One wonders, then, if the executives at Nokia and Siemens had a twinge of conscience, or perhaps a desire to distance themselves from bad publicity, when they later sold off the portion of their joint venture dealing in these “intelligence solutions.” How does one sleep at night knowing the money that was made on selling this equipment comes at the price of some Iranian dissident being caught protesting on the Internet and thrown in prison or possibly even killed? What the Iranian government is doing is not the least bit surprising, and any Nokia Siemens Network representative who claims they didn’t see this coming is being disingenuous to the point of outright lying.

American firms are no better, and haven’t even had the decency or good business sense to distance themselves as Nokia and Siemens have done. Google has been following China’s strict censorship standards by filtering search results. Searching for “Tiananmen Square” images from Google’s U.S. site will yield tanks and demonstrators, while the same search on Google’s Chinese site will yield attractive pictures of the square as it is today. History has been rewritten, erased, expunged, forgotten — and Google makes money from this.

So why did Chinese authorities on June 24 start blocking Google? They claim that Google is letting pornography sites show up in its search results. This is either a convenient excuse for China to crack down for some other more political results slipping through, or Google has a strange taste for what parts of China’s censorship code it chooses to ignore.

While Google struggles to do a good enough job of censoring content to please Beijing, Microsoft’s search engine, rebranded as Bing, has taken advantage of the situation by agreeing to censor Chinese search results. Way to go Microsoft! Rather than take the high road of resisting China’s demands and potentially gaining a lot of good publicity by pointing to Google’s problems as a reason not to cave in, Microsoft couldn’t wait to prove that it can censor anything better than Google. Sadly, this will now likely degenerate into a race between the two companies to see whose censorship is better.

Lest the seriousness of this be lost, consider the Chinese version of MySpace. It too uses filtering and doesn’t allow posts on forbidden topics such as Taiwan, the Dalai Lama, and Falun Gong. But it goes a step further; users are encouraged, with the simple click of a button, to report others who are “endangering national security, leaking state secrets, subverting the government, undermining national unity, spreading rumors, or disturbing the social order.” This is what you agree to when you accept the terms and conditions of using the Chinese MySpace website: any other user may report you to the authorities. Heaven help you if you happen to rub someone the wrong way and they, perhaps with no justification, click that button to turn you in.

The latest controversy between technology firms and China kicks things up a notch even beyond this. Beijing is demanding that all new PCs sold in China as of July 1 will come with its “Green Dam Youth Escort” censorship software pre-installed.
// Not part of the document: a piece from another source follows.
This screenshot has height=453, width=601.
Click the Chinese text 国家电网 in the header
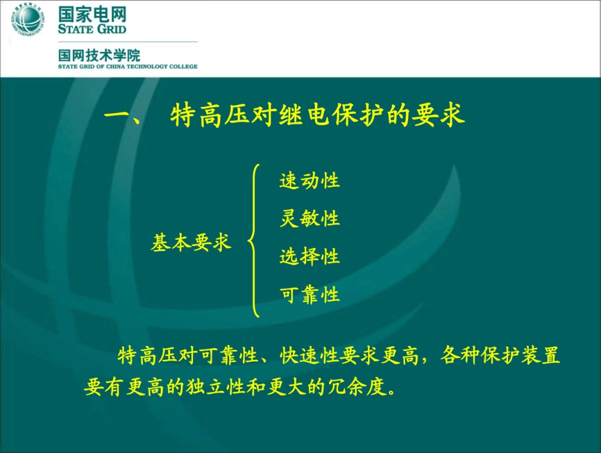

This software’s tentacles are so all encompassing that it can do much more than filter out pornography and Tiananmen Square from search results. It can monitor literally every keystroke and cause your word processor to crash the moment you type “Falun Gong” or any other forbidden word. This means that your own computer could potentially turn you in by quietly reporting any such crash to the “proper authorities,” setting you up for that dreaded knock on the door in the middle of the night.

Will PC companies finally stand up to China’s outrageous demands or will they follow Google’s and Microsoft’s greedy example of whimpering acquiescence? I fear they will only press China for an extension of the July 1 deadline, not for the authorities to rescind their rule.

Does no one have enough sense to realize that if all PC makers stood together, China would have no choice but to back down. Where is China going to turn for an alternative? Will PC users in America and elsewhere not boycott any company that would dare go against a united stand by all PC manufacturers? Even if there are enough foreign companies willing to give in, at least it would be their executives who would be deserving sleepless nights trying to justify to their own consciences the money they have made off every Chinese computer user who is thrown in prison.